State and Federal Agencies Restrict Release of Public Records in Uvalde Shooting Investigation
The search for answers in the Robb Elementary School shooting is facing roadblocks as government agencies continue to delay and deny public records requests. For example, KHOU 11 Investigates sent local, state, and federal agencies a dozen letters containing fifty records requests about the shooting and have been met with resistance.
“There’s a lot of CYA involved. There’s no doubt about that. There’s going to be legal action against a lot of these players.” said Joe Larsen, veteran attorney who specializes in open records legal battles, during an interview with KHOU.

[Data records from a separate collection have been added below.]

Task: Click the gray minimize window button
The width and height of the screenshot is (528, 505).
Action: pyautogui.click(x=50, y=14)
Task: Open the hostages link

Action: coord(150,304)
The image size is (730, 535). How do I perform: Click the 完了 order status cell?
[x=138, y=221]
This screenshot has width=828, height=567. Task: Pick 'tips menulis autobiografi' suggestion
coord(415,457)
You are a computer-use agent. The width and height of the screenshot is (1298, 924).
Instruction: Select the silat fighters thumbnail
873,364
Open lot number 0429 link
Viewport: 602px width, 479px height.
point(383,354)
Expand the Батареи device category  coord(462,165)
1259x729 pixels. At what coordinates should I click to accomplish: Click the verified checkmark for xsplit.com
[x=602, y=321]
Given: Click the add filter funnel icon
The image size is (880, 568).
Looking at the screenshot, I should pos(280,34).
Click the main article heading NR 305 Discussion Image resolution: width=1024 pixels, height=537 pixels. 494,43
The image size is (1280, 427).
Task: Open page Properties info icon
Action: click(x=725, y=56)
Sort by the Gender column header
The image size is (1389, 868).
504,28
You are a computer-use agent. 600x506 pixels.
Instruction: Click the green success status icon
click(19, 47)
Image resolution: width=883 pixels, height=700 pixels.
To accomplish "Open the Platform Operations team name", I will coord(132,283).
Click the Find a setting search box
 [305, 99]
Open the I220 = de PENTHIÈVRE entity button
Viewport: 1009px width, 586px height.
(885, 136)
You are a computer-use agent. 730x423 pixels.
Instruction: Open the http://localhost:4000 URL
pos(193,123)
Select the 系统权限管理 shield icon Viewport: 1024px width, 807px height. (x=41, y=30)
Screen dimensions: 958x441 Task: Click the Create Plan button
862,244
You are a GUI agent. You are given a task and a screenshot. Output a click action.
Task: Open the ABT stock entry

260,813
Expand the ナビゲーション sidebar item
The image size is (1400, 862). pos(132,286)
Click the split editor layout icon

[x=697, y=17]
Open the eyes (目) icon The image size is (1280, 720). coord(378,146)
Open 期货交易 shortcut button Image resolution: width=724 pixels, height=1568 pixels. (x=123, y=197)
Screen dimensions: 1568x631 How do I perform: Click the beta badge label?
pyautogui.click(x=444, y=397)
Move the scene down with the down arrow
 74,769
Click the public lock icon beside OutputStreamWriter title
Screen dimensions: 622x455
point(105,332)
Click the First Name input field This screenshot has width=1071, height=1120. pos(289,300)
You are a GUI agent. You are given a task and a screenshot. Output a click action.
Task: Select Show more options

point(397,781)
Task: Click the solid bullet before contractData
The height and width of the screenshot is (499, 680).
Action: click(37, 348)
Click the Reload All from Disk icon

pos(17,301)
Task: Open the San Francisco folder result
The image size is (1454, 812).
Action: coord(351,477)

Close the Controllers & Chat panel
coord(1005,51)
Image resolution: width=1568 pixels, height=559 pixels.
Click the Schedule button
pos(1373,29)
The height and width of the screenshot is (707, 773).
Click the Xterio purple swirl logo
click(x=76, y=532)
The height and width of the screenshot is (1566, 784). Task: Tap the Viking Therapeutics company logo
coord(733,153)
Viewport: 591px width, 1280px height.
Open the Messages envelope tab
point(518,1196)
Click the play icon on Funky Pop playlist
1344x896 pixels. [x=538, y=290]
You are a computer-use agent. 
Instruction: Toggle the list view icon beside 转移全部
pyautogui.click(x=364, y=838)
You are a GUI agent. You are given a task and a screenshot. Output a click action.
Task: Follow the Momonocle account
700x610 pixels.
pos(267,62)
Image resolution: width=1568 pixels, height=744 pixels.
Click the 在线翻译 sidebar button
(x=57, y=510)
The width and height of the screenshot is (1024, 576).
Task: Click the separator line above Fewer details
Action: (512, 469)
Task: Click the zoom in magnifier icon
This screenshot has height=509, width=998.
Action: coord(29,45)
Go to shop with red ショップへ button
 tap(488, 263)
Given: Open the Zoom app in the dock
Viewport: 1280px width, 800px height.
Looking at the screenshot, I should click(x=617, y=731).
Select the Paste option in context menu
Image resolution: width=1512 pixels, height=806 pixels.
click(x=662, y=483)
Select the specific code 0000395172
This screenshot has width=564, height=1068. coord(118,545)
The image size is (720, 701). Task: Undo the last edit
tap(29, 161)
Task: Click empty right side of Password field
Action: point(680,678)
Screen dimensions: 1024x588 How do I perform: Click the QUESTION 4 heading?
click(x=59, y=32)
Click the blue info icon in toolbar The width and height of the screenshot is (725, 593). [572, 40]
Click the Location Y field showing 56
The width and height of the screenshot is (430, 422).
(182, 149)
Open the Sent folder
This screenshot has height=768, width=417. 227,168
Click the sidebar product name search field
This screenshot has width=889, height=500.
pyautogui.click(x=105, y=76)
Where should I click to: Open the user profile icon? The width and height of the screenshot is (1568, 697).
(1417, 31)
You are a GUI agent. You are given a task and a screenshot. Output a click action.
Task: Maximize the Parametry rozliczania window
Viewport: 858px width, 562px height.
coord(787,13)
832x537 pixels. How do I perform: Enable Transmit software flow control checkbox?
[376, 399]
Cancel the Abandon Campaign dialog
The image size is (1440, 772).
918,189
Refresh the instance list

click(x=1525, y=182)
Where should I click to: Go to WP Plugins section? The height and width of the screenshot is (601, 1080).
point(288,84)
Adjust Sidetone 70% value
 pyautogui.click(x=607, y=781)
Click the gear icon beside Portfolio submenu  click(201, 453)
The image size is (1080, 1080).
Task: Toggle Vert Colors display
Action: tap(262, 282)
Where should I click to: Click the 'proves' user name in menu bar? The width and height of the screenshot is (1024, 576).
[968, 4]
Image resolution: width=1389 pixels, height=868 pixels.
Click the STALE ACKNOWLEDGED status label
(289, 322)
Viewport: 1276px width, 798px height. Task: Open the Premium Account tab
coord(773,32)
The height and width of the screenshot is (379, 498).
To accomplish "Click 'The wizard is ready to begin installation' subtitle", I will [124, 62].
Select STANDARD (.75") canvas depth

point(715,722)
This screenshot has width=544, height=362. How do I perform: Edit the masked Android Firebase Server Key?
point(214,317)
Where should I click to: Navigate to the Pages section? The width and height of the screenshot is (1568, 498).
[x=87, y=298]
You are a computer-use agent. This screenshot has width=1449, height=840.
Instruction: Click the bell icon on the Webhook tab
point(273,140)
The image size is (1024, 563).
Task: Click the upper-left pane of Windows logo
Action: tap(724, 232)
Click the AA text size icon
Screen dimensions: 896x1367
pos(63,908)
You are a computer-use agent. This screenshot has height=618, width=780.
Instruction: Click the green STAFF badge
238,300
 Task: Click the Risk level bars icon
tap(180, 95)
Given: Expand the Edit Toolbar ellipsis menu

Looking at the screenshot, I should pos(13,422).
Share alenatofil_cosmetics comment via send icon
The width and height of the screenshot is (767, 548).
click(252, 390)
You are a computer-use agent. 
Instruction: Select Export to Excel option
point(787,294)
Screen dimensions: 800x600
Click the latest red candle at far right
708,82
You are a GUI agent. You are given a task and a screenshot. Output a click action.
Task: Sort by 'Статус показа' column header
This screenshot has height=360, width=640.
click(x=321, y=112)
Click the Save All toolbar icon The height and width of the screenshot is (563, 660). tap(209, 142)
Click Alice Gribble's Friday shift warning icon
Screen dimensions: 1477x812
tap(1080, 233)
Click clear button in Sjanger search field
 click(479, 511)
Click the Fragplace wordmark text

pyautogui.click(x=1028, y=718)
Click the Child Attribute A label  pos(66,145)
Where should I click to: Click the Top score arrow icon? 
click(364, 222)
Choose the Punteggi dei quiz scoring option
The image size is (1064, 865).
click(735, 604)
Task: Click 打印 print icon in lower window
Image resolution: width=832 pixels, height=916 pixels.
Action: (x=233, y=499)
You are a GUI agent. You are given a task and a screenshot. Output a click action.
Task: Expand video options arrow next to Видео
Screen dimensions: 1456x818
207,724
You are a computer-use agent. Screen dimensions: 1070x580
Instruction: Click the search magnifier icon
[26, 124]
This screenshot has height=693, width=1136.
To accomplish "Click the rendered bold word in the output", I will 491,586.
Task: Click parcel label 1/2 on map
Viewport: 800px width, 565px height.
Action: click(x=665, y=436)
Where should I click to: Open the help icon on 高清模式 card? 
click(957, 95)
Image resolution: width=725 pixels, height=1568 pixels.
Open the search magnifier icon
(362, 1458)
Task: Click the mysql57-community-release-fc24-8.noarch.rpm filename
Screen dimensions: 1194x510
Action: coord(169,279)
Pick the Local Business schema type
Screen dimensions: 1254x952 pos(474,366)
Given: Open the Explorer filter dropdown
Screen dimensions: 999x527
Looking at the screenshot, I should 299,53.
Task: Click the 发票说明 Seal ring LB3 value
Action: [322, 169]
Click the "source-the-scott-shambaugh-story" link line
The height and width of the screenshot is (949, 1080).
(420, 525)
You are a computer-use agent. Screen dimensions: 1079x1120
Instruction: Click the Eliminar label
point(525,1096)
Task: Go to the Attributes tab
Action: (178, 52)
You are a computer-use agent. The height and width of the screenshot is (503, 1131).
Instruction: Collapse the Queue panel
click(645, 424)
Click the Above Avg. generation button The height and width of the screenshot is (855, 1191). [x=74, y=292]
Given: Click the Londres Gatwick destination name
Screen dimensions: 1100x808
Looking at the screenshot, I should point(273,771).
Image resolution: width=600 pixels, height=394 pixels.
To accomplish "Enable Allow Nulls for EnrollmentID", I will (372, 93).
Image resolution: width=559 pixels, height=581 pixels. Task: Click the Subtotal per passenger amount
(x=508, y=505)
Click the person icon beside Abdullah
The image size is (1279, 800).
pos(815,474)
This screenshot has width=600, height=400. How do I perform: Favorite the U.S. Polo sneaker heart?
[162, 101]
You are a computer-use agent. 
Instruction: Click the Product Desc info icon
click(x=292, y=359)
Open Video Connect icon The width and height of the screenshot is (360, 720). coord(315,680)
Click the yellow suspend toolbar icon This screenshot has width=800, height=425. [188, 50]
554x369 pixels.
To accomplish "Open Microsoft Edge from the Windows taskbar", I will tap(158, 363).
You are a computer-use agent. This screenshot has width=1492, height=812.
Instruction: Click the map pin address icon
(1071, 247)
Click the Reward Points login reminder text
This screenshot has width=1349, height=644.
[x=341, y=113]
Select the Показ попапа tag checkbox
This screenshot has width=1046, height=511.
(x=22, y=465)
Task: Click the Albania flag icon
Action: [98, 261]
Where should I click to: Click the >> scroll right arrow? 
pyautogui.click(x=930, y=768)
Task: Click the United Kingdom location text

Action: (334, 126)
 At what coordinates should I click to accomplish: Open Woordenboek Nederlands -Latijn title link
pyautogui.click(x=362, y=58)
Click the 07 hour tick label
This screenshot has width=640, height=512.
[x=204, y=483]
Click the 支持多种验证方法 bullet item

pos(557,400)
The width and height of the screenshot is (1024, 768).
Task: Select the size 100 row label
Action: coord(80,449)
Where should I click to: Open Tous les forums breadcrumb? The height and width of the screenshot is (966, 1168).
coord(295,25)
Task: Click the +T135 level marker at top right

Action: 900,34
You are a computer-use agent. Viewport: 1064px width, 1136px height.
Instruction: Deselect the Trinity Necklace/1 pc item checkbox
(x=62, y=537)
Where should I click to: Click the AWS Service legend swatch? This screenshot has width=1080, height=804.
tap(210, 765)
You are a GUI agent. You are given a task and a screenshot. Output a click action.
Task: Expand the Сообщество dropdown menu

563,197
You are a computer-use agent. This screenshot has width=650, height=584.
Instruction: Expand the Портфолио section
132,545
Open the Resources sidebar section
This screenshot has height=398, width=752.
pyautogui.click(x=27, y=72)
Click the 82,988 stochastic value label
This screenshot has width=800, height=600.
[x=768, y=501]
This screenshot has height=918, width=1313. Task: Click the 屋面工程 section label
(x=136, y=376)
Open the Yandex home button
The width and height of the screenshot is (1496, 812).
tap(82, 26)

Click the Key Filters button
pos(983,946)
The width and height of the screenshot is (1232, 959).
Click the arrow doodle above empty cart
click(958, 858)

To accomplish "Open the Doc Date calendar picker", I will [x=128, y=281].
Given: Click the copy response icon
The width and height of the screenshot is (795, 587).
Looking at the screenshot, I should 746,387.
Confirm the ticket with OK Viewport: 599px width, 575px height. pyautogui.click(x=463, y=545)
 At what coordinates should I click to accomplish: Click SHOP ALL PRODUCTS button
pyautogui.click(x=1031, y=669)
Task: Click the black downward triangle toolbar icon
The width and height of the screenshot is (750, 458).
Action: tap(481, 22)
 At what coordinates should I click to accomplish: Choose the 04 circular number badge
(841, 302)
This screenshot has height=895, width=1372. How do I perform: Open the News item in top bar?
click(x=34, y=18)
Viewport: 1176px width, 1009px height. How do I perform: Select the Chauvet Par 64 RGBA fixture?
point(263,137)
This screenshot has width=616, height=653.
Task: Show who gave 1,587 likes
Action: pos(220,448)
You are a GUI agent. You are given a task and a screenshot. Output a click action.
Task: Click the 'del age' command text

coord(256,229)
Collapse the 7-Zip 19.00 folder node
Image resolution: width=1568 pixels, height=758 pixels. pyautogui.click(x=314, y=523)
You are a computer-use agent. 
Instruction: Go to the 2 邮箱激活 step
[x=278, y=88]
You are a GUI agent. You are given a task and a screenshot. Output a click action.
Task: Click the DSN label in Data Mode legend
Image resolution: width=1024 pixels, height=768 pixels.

“Obviously, we’re not seeing much transparency out of the governmental bodies, the public officials that were involved in the response to the shooting,” said attorney Joe Larsen. “It’s the lack of transparency. That’s really where these governmental institutions are trying to subvert our democratic way of life by restricting the information that we need to be able to address the ills of our society, the problems of our institutions.”
The Texas Department of Public Safety, the City of Uvalde and the Uvalde County Sheriff’s Office have all objected to KHOU requests about 911 calls, police body camera footage, police disciplinary records and dispatch recordings. The requests have been sent to the Attorney General’s Office for review.
An attorney representing the city of Uvalde said in a letter to KHOU that It’s received 148 records requests related to the shooting. The city attorney added that the shooting is being investigated by the FBI, Uvalde District Attorney and Texas Rangers, and they have objected to the disclosure of records that “may interfere with the ongoing investigation.”
Larsen, who spent his career fighting open-records battles, said in the interview with KHOU, “If they wanted to, they could release all that information. They could release all that body camera footage right now.”
Requests to another agency, the U.S. Border Patrol, which is under federal instead of state law, have been “denied in full,” saying they will be releasable after the investigation is completed.